Visual pointing — Responses can include [POINT:x,y:label] so the companion cursor can fly toward a control. The chat message can still carry extra detail (shortcuts, other ways to do the same thing) while the pointer favors the clearest on-screen path.
Guided workflows (V2) — In the normal guide/help flow, Handy can keep guiding you through short multi-step UI tasks instead of stopping after the first point.
Smarter guide grounding (V2) — Uses safer, more semantic on-screen UI labels and narrower capture when it can, so guide flows are more reliable and cheaper.
Voice — Push-to-talk; default Apple speech (on-device when available); optional OpenAI or AssemblyAI for transcription; system or ElevenLabs for speech output. Spoken output stays short; the full write-up lands in chat so you can explore more when you want.
Floating chat — Dark, draggable panel with streaming replies and scrollable history. Hover the status dot next to the Handy title and a little friendly line appears (a rotating phrase—think “office hours” energy).
Floating widget (optional) — Tiny on-screen pill to open chat with one tap; draggable; states line up with the buddy; toggle in Settings → Trigger.
Web search (optional) — When enabled, Claude can search the web, read full pages, and find GitHub repos mid-conversation. Only triggers when the question actually needs it; zero overhead otherwise.
Tutor mode — Optional separate mode that watches when you are idle and can nudge you through an app (uses API tokens).
Multi-monitor — Screenshots all displays and maps coordinates sensibly.

Keyboard shortcuts

Shortcut	Action
`Shift + Space + O`	Open chat
`Control + Z`	Start/stop voice input

You can also open chat from the menu bar hand menu or the floating widget (if enabled in Settings → Trigger). Custom hotkeys are planned for a future version.

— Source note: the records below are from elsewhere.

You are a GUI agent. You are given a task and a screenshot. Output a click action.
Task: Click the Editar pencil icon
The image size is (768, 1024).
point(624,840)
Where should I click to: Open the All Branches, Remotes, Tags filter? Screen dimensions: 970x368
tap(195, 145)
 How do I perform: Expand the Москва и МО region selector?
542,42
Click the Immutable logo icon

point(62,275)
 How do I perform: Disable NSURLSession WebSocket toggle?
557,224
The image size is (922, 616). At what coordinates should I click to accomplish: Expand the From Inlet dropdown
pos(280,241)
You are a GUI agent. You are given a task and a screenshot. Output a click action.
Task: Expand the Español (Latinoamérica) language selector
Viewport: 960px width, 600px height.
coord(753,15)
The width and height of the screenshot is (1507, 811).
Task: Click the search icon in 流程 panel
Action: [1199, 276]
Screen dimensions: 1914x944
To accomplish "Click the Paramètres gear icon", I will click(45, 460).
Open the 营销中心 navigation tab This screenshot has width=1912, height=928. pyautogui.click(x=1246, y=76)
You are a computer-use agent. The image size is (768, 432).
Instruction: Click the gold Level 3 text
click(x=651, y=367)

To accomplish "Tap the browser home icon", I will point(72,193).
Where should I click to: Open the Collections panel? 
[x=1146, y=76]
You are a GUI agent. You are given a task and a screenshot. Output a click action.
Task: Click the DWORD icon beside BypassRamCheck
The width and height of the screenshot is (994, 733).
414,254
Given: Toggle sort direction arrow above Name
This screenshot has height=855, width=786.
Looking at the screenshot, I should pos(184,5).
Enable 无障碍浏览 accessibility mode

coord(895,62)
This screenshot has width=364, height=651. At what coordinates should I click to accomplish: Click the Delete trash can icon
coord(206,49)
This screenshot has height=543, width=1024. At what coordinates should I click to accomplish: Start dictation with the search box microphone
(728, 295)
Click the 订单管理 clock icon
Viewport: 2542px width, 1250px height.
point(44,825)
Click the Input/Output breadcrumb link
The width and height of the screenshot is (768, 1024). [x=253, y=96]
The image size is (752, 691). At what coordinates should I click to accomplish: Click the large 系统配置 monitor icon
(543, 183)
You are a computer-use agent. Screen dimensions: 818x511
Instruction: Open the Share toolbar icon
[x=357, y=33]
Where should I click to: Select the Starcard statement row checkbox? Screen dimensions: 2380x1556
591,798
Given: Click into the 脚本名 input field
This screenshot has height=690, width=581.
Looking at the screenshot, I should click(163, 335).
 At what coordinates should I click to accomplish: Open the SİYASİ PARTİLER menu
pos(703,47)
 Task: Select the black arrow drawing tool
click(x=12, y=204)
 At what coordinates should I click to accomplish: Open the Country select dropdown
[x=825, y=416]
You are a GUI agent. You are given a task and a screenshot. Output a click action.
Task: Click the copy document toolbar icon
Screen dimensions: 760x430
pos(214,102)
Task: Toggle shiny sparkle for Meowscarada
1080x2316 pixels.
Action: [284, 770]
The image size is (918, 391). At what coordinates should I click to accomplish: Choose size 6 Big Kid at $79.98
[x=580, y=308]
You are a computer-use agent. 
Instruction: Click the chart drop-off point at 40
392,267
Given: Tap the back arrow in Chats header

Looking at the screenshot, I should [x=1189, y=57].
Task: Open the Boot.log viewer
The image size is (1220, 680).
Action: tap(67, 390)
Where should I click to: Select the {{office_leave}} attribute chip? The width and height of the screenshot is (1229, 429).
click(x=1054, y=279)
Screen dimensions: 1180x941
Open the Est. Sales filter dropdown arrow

During an active guided workflow

A workflow should keep going on its own after your original question. You should not have to keep re-triggering Handy between steps.

Here is how it behaves:

Action	What happens
Click the highlighted target	Handy moves to the next step
Click into a field and start typing	Handy can preview the next click after a short pause
Wait through a short read/watch/load/generate moment	Handy can preview the next click after a short delay
Press `Control + Z` during a workflow	Handy pauses the workflow and starts listening for a new voice query
Stop voice input with no real query	Handy resumes the paused workflow
Ask a new question instead	Handy cancels the old workflow and switches to the new one

Quick start (non-technical): zip, Cursor, run

Handy is a normal Mac app you build with Xcode. You do not have to be a programmer to try it—if you can install Xcode, use a terminal, and use Cursor (or another AI editor), you can get running with a short checklist.

What you need

A Mac on macOS 14 (Sonoma) or later
Xcode from the Mac App Store (large download). Open it once after install so it can finish installing components.
Enough comfort with Terminal to paste a command when needed
Optional but practical: Cursor so you can open this folder and ask an assistant to help you build and run the app

Easiest path

Download this repository as a zip, unzip it, and open the Handy folder in Cursor (or open that folder in Finder and drag it onto Cursor).
Ask the AI something concrete, for example: “I have Xcode installed. Open Handy.xcodeproj, build the Handy target, and tell me how to run it.” or “Spin up Handy from this repo.” It should point you to Xcode → open the project → ⌘B (Build) and ⌘R (Run).
When Handy launches, macOS may ask for Accessibility, Screen Recording, Microphone, and Speech Recognition—grant what you need for the features you want.
Use the menu bar hand icon → Settings → add your Claude API key (it stays in your Keychain).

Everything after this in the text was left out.